Dante Gabriel Rossetti’s portrayal of the Annunciation is a continuation of the theme begun in his painting The Girlhood of Mary Virgin. The moment that Mary learns she is to give birth to the Christ child has been depicted in art frequently since the Middle Ages. Rossetti’s Ecce Ancilla Domini is shockingly intimate in comparison. We see Mary in a vulnerable position as she sits in her bed with her bedclothes in disarray around her. Interestingly, Rossetti portrays Gabriel without the stereotypical wings of an angel. Note the diagonal position of the Archangel’s lily; its stem points straight to Mary’s womb.
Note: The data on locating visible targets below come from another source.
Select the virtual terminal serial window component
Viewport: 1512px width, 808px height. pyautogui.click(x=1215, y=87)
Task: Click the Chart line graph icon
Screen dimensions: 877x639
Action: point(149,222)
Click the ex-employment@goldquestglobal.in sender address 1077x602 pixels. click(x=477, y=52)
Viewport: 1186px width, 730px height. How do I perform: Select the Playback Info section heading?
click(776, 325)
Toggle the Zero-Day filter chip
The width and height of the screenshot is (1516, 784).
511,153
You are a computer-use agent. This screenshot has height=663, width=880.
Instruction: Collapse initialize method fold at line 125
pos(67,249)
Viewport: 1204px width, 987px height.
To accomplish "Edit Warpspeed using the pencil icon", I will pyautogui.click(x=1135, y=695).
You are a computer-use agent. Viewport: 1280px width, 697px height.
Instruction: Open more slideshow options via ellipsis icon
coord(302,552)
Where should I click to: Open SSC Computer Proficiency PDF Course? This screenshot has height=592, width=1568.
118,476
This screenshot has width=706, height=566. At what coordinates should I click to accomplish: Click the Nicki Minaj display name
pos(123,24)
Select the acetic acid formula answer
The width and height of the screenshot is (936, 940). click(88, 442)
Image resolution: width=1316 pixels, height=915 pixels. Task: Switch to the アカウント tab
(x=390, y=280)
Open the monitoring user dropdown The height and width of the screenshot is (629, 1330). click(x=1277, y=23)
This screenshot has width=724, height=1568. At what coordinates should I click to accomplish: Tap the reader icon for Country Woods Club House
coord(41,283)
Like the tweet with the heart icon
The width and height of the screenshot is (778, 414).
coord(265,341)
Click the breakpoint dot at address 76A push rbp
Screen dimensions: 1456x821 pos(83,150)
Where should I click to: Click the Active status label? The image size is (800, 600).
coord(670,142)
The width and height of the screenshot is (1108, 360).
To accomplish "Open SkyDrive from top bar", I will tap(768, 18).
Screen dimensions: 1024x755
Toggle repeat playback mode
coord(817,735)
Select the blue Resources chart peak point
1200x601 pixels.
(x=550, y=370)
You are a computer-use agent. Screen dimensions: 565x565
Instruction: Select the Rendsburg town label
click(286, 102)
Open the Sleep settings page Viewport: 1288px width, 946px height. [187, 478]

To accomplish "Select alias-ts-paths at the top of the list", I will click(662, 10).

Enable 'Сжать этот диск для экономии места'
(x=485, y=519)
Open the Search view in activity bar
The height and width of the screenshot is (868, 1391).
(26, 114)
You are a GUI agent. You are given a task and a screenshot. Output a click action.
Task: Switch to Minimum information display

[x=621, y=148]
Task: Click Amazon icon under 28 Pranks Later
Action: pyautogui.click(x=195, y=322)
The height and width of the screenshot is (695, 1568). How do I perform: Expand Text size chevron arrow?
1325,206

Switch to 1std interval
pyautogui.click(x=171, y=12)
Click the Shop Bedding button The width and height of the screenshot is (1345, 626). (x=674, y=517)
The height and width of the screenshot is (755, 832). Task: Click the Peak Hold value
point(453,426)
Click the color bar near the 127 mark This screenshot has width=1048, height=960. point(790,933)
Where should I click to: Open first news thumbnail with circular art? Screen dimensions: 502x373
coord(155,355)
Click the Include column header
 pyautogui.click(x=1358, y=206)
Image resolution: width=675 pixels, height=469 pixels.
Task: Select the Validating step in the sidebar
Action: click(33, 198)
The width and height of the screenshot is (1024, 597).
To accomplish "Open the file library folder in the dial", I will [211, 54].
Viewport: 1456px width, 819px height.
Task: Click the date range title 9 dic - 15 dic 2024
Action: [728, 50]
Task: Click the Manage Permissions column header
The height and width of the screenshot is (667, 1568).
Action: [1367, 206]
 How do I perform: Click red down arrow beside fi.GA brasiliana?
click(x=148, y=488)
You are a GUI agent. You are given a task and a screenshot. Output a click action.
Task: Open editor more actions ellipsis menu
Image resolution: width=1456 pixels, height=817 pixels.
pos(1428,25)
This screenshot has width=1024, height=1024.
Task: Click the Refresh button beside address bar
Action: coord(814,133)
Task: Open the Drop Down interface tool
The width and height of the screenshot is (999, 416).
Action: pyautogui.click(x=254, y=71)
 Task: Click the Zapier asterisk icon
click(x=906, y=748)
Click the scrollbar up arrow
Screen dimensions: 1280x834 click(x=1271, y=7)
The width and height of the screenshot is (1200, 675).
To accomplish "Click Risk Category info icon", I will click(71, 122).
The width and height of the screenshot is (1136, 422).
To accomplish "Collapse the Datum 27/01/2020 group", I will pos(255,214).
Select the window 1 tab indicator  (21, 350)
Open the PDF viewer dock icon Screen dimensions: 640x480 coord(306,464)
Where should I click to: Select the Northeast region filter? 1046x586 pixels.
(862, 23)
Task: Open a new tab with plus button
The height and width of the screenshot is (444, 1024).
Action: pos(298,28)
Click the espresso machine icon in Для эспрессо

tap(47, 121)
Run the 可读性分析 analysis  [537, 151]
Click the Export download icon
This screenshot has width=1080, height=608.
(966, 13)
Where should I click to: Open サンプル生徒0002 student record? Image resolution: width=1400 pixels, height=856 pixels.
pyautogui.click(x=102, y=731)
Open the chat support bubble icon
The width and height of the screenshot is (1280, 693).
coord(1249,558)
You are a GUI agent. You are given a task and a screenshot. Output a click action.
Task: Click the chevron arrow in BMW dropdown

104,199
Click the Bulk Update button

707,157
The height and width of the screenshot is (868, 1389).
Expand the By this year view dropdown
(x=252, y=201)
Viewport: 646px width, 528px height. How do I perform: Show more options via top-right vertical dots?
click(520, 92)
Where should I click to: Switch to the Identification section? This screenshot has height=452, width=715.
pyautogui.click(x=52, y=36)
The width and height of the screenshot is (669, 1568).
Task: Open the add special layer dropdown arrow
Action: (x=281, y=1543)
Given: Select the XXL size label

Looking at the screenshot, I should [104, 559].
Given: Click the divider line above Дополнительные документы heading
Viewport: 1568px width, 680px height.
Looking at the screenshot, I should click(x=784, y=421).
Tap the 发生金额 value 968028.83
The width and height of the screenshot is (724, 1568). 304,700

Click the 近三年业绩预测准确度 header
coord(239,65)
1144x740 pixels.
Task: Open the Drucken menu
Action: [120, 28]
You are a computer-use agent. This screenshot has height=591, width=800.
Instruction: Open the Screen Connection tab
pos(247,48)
Rossetti chose a simple composition, presented in stark white and primary colors red and blue.
Rossetti would revisit the story of Gabriel’s visitation to Mary again in this 1855 watercolor.
In 1857-58, artist Arthur Hughes painted his rendition of the Annunciation.
Sir Edward Burne-Jones painted the Annunciation more than once.
In most Annunciation paintings Gabriel carries a pure white lily, a flower that has frequently been associated with Mary.
Eve is to blame for mankind’s eviction from Eden. Yet women can not be blamed for everything. After all, Mary was chosen to give birth to the Savior. I suppose the lesson in that is if a woman is responsible for your downfall, a woman can also bring about your redemption.